══ Source document

What Ukraine-Russia Tensions Mean for Stocks and Investor Portfolios

Bloomberg

What Ukraine-Russia Tensions Mean for Stocks and Investor Portfolios

Central bank tightening and slowing growth loom as larger long-term threats for equities, according to strategists on both sides of the Atlantic.

By Charlie Wells – February 22, 2022

Ukrainian troops patrol outside the town of Novoluhanske, eastern Ukraine, on Feb. 19.
Ukrainian troops patrol outside the town of Novoluhanske, eastern Ukraine, on Feb. 19.Photographer: Aris Messinis/AFP/Getty Images

Tensions in Ukraine have markets on edge. Stocks are swinging, oil is closing in on $100 a barrel and uncertainty looms over investors big and small. 

But it’s more of a short-term headache than a long-term drag. That’s the view of analysts on both sides of the Atlantic trying to discern what the geopolitical crisis means for investor portfolios in the wake of Russia recognizing two self-proclaimed republics in eastern Ukraine.

Tom Essaye, a former Merrill Lynch trader who founded “The Sevens Report” newsletter, sees the conflict dominating near-term headlines. But he doesn’t expect it to dictate market moves in the long or even medium term. Instead, the most important factors “remain Fed tightening and economic growth,” he wrote.

════
══ Source material

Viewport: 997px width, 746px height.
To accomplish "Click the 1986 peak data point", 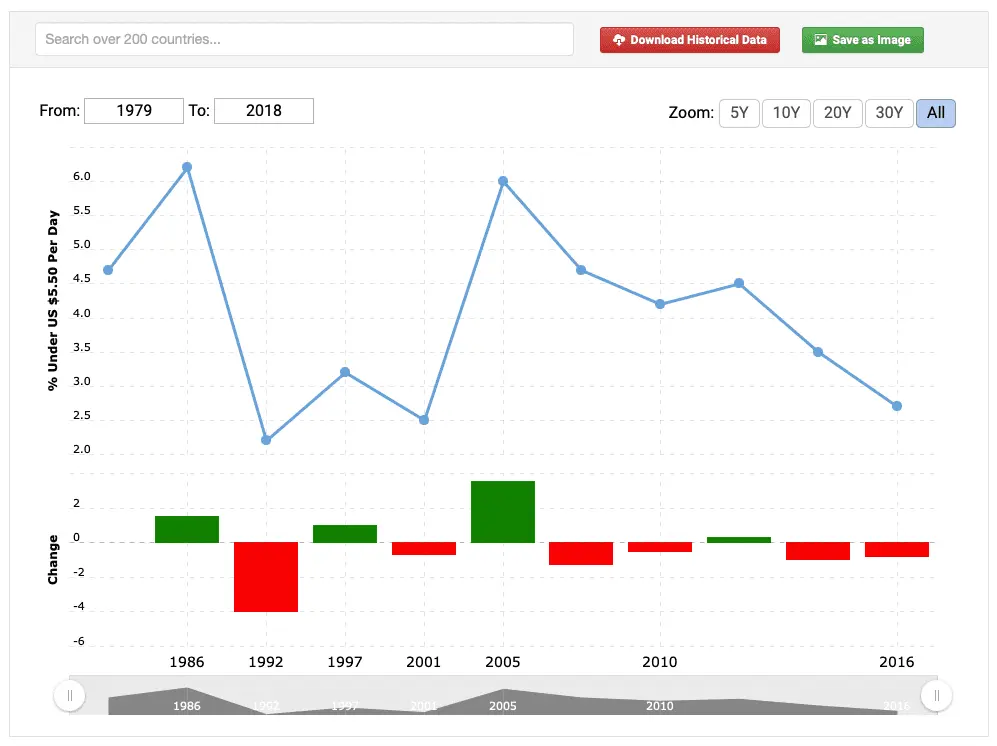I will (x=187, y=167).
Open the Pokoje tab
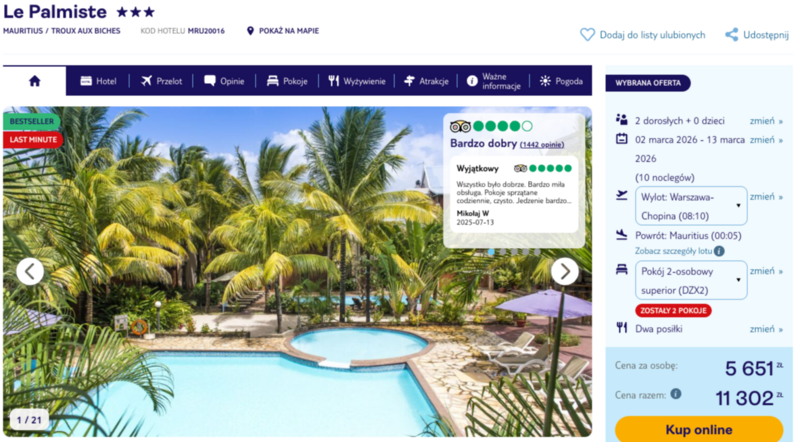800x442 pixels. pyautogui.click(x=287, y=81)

════

# Challenges
1. Translate this sentence from the article on Ukraine-Russia tensions and stocks into Spanish: "Tensions in Ukraine have markets on edge."
2. In the article on Ukraine-Russia tensions and stocks, reproduce the passage from "Tensions in Ukraine" to "republics in eastern Ukraine.".
The listing plays no part in the work that comes next.

# Results
1. Las tensiones en Ucrania tienen a los mercados en vilo.

2.
Tensions in Ukraine have markets on edge. Stocks are swinging, oil is closing in on $100 a barrel and uncertainty looms over investors big and small. 

But it’s more of a short-term headache than a long-term drag. That’s the view of analysts on both sides of the Atlantic trying to discern what the geopolitical crisis means for investor portfolios in the wake of Russia recognizing two self-proclaimed republics in eastern Ukraine.